(Required action)
Pull every line containing the word "accomplish" from the records.

START Exercise inputs

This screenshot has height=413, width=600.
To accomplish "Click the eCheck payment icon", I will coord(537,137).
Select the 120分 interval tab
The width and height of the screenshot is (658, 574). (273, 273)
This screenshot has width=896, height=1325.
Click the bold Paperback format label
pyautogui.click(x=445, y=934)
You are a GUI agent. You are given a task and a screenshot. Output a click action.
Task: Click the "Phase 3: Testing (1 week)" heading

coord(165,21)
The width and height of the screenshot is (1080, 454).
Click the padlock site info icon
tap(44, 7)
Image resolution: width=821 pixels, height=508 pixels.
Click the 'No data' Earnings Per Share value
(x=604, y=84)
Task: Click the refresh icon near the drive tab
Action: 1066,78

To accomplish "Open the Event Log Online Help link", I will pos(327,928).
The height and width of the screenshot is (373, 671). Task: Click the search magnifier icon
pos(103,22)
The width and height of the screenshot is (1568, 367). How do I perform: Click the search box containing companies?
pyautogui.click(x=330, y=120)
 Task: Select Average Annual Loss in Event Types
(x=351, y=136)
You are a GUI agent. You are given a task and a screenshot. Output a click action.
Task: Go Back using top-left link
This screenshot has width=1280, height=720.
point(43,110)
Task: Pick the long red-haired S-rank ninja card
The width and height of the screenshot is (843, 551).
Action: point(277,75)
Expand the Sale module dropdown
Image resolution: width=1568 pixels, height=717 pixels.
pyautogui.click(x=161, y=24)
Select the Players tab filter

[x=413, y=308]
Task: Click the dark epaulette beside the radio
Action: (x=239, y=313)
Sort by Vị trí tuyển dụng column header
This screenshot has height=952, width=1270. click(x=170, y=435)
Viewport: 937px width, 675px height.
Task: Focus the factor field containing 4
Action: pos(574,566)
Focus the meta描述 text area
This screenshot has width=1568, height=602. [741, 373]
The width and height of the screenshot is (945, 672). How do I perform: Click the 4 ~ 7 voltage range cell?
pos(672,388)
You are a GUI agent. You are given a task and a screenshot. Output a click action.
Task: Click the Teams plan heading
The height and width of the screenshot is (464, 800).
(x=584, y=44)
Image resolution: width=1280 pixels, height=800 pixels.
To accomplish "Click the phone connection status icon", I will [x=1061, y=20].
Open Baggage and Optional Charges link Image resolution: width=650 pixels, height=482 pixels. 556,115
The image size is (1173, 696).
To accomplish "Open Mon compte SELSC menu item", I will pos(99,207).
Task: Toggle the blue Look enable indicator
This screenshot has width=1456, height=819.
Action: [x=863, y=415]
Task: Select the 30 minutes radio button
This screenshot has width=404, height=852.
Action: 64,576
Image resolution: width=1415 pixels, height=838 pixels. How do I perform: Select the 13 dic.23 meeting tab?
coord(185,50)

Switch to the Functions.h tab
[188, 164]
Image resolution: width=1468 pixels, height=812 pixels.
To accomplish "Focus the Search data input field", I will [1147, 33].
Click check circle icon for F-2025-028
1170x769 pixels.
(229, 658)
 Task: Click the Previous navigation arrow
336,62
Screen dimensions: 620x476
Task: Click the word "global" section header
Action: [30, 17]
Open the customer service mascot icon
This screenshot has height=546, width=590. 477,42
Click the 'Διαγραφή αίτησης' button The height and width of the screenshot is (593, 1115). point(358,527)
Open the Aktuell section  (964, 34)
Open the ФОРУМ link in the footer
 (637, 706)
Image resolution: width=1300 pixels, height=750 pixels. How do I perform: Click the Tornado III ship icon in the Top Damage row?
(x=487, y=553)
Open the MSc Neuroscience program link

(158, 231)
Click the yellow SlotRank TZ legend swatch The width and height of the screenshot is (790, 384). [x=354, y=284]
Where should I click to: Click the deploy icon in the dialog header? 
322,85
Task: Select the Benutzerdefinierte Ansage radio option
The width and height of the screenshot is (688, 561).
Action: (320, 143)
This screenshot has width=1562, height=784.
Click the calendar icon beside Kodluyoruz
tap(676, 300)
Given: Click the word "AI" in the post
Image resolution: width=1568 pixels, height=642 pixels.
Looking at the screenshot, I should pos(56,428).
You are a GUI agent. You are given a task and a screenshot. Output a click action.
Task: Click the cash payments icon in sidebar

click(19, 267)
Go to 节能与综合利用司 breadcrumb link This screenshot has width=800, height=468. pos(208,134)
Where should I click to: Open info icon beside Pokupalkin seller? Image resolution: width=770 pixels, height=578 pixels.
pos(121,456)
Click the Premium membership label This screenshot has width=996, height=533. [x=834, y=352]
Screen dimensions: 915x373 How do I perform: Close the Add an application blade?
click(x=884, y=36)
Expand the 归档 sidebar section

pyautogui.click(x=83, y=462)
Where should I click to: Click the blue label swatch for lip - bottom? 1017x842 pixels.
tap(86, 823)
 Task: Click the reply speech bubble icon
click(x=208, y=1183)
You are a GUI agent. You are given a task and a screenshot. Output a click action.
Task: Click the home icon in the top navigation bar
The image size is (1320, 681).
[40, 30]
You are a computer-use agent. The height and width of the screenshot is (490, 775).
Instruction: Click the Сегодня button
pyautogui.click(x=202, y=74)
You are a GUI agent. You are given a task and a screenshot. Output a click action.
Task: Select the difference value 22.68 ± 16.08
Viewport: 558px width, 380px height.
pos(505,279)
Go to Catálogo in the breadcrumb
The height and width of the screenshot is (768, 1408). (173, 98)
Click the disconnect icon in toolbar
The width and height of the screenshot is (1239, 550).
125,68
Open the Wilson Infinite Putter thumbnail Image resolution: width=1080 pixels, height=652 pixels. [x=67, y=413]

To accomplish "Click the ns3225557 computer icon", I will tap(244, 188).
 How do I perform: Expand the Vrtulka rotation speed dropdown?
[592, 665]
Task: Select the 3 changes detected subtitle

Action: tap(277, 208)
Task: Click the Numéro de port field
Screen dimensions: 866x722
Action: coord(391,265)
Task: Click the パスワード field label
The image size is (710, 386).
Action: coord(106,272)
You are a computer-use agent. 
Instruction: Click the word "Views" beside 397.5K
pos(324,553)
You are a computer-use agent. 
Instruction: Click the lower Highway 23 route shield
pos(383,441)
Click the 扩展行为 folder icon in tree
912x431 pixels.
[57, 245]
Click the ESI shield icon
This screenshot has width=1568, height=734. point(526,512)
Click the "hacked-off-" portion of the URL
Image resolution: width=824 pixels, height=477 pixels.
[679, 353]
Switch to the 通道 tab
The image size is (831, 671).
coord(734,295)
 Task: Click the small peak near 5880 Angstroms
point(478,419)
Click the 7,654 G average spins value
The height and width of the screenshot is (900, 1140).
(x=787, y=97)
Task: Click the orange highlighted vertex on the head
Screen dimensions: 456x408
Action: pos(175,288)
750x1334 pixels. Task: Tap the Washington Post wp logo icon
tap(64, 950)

END Exercise inputs

(Solution to this exercise)
To accomplish "Click the eCheck payment icon", I will coord(537,137).
To accomplish "Open the Event Log Online Help link", I will pos(327,928).
To accomplish "Click the phone connection status icon", I will [x=1061, y=20].
To accomplish "Open Mon compte SELSC menu item", I will pos(99,207).
To accomplish "Focus the Search data input field", I will [1147, 33].
To accomplish "Click the ns3225557 computer icon", I will tap(244, 188).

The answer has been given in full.